In This Issue:
  • Madison Recreation Plan Update
  • 2020 FOAM Annual Meeting Announcement!
  • FOAM Associate Membership
  • Our Liability Insurance, Not Just for Fishing Outfitters
  • Guiding 4 the Future: Fall Event Announcement

Madison River Recreation Plan Update, July 2019

As you all know, the Madison River Negotiated Rulemaking Committee (NRC) officially disbanded during early May 2019.  During the ninth meeting, the Committee failed to reach a consensus to continue efforts to provide the Fish and Wildlife Commission (Commission) with a revised rule for a recreation management plan for the Madison River.  During that last meeting, some of the remaining nine members of the NRC agreed to continue meeting to formulate a revised rule, but at least a couple of members voted to disband.  By rules of consensus, committee members must all agree to continue.

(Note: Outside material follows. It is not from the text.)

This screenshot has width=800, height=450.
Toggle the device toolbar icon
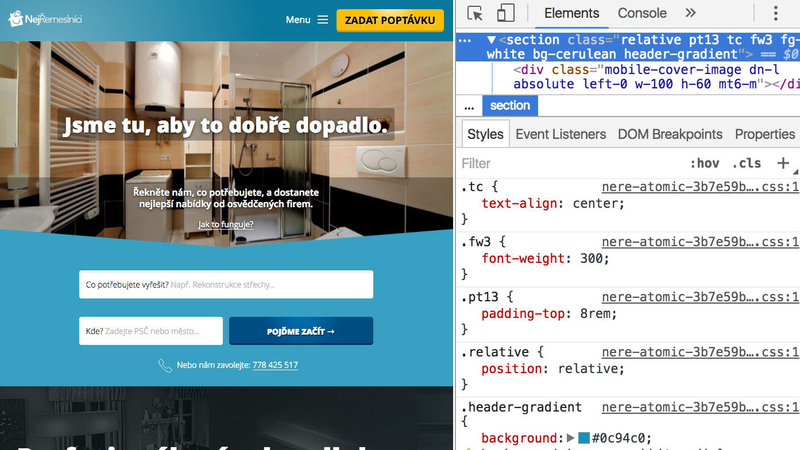click(506, 13)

Following that May meeting, each member of the NRC agreed to provide the Commission with a letter report of their take on the NRC process and findings by June 1st.  On June 18th, the Commission held a working meeting summarizing the reports and future direction they would take regarding the Madison Recreation Plan.

Our report ( began by discussing the timeline of events leading up to the formation of the NRC.  We followed with a summary the results from our four listening sessions that were presented as the frequency of each management option that could be used to manage commercial use by rank.  Following are each management option and their frequency of being ranked from first to eighth.

1.            Allocation as a management option was consistently ranked first by 33% of the respondents.

2.            Capping the number of SRP Holders as a management option was as second by 26% of the respondents.

3.            Boats per outfitter consistently ranked third as a management option among respondents (26%).

4.            Launches per site was the fourth ranked management option by respondents (21%).

5.            Incorporating some sort of peak season management option was ranked fifth by respondents (19%).

6.            Incorporating some sort of time of day to launch for outfitters as a management option was ranked sixth by respondents (12%).  However, determining rank between the fifth and sixth worst management options was close.

7.            Incorporating some type of Rest & Rotation management option was ranked as the second-worst management option to incorporate into a Madison River Recreation Management Plan by 28% of the respondents.

8.            Any type of river closure for access to fishing from a vessel or float tube was ranked worst by over 37% of the respondents.

Our report provided some recommendations if the plan was to incorporate managing commercial use as a management option.  We support an allocative process limiting total number of outfitted trips as a viable option.  If managers would rather not allocate trips across outfitters, an alternative to manage commercial use may be to manage the number of launches per site.  This has been a proven method of managing distribution on the Beaverhead and Big Hole rivers in Montana and is incorporated successfully in Idaho on the South Fork and Henry’s Fork rivers.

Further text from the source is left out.